Pantone’s Color of the Year says more about technology and politics than it does art
Graphic Courtesy of Alexis Henderson
Pantone’s Color of the Year is white — pardon, “Cloud Dancer” — which is what I'm convinced ChatGPT replied with when someone from the company asked for a synonym for white.
Only something as unlively as a robot could take vibrancy away from life, and that is exactly what “Cloud Dancer” signifies to me: the ongoing move towards a technology and AI-dominated world.
For those unfamiliar with Color of the Year, Pantone introduced the concept in 1999, with the first color (Cerulean Blue) chosen to represent 2000, as a means to promote conversation about the influence of color in design in the new millennium.
“We wanted to draw attention to the relationship between culture and color,” said Vice President of the Pantone Color Institute Laurie Pressman in a 2023 interview. “We wanted to highlight to our audience how what is taking place in our global culture is expressed and reflected through the language of color.”
Although the exact selection process is largely unknown, each year a color is chosen by a team of Pantone’s own global color experts who help predict various trends across different aspects of culture, such as entertainment, travel, fashion, socioeconomic conditions and technology.

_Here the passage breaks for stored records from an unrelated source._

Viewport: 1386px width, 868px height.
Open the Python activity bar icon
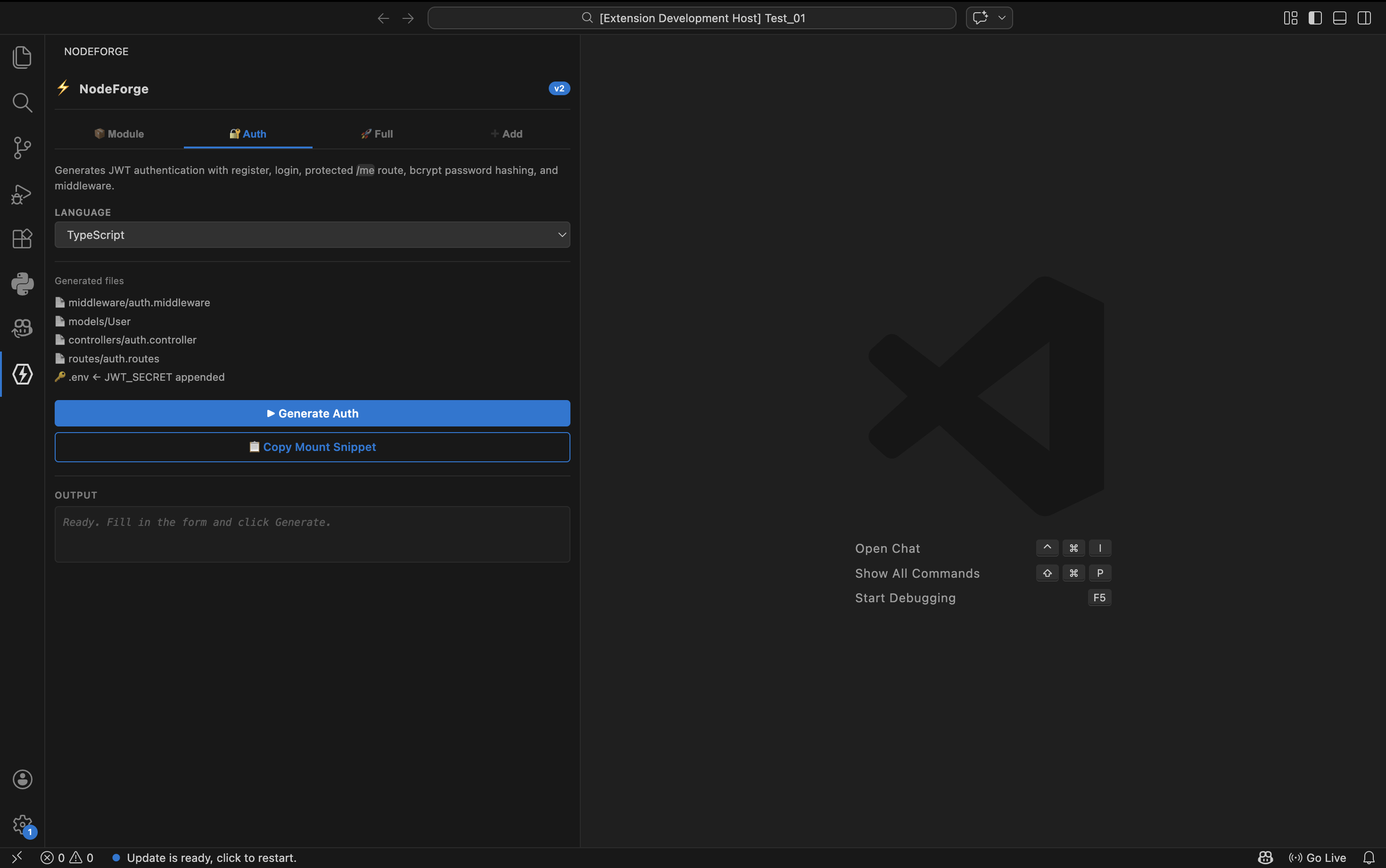coord(22,284)
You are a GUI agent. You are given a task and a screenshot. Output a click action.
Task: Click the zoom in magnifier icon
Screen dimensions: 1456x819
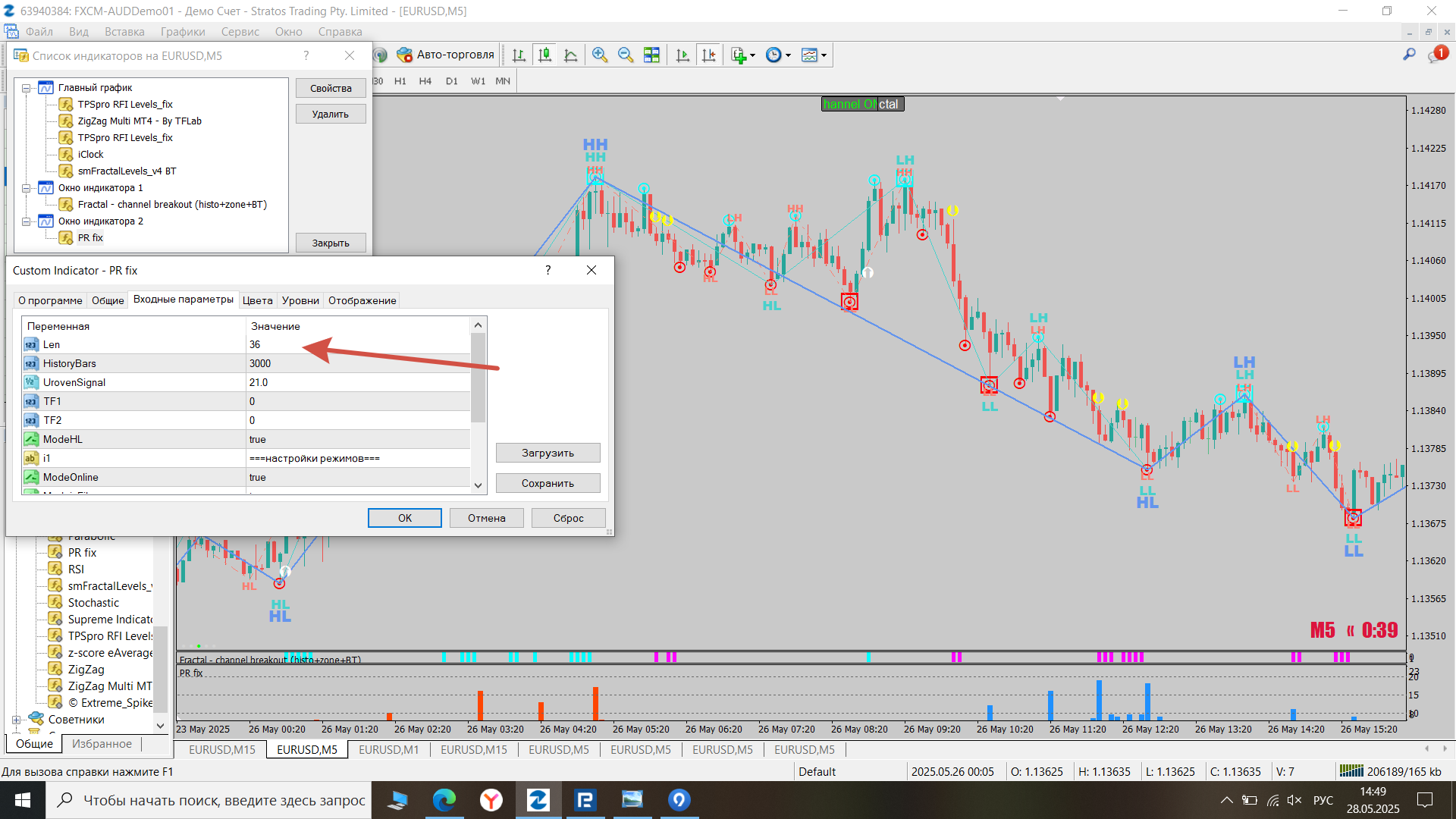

Pressman acknowledged that technology has become an increasingly significant influence each year since the project began. But this year, technology has seemed to have taken over entirely.
Leatrice Eiseman, executive director of Pantone, told CNN that their selection this year is “associated with new beginnings” and “signifies our desire for a fresh start.”
But despite desires, nothing is really changing in 2026. Honestly, a clean slate for a color would have been a better choice going into 2025, when a new presidential administration was taking office and the year marked the quarter of a millennium.
But instead, in 2025, the color of choice was “Mocha Mousse,” a shade of light brown said to evoke a “comforting warmth.” But hey, at least brown has hues.
Eiseman told USA Today that “Cloud Dancer” is intended to counteract the feeling of suffocation or bombardment caused by technology. However, I do not feel the “calming influence” and “quiet reflection” that “Cloud Dancer” is said to hold. It feels sterile and high tech.
This year, Pantone might as well have said, “AI, pick what color you want to represent the next year” — and, let's be real, it already could do that. So quit promoting technology’s influence in creativity and the arts when it is unrightfully encroaching.
There are also larger complaints that extend beyond the uncreativity behind the selection to the presumed political alignment and the statement that choosing a shade of white implies.
Some gave Pantone the benefit of the doubt, calling the selection a sign of not wanting to make a bold statement — but that is exactly the point of color: to draw attention.
Jacob Gallagher of the New York Times called it “an ideal pick for this fence-sitting period where no one wants to offend anyone.”
However, to me, that is letting the brand off too easily.
A more extreme interpretation that has gained momentum online is that it signifies divestment in diversity, equity and inclusion (DEI) and feelings of white supremacy. Which is not much of a stretch, as 2025 saw cuts in DEI programs, ongoing ICE raids and of course the infamous Sydney Sweeney “great jeans/genes” ad.
It’s almost as if Pantone predicted a cynical and artificial response to their selection. In a last-minute effort, they tried to force a natural and human tone onto white — which is debated whether it's a color or not — by calling it “Cloud Dancer.”
“Cloud Dancer” is far from what takes center stage in the palettes the brands suggest, and for that reason, I hope it does represent all these grim subjects so we can see them fade into the background of 2026.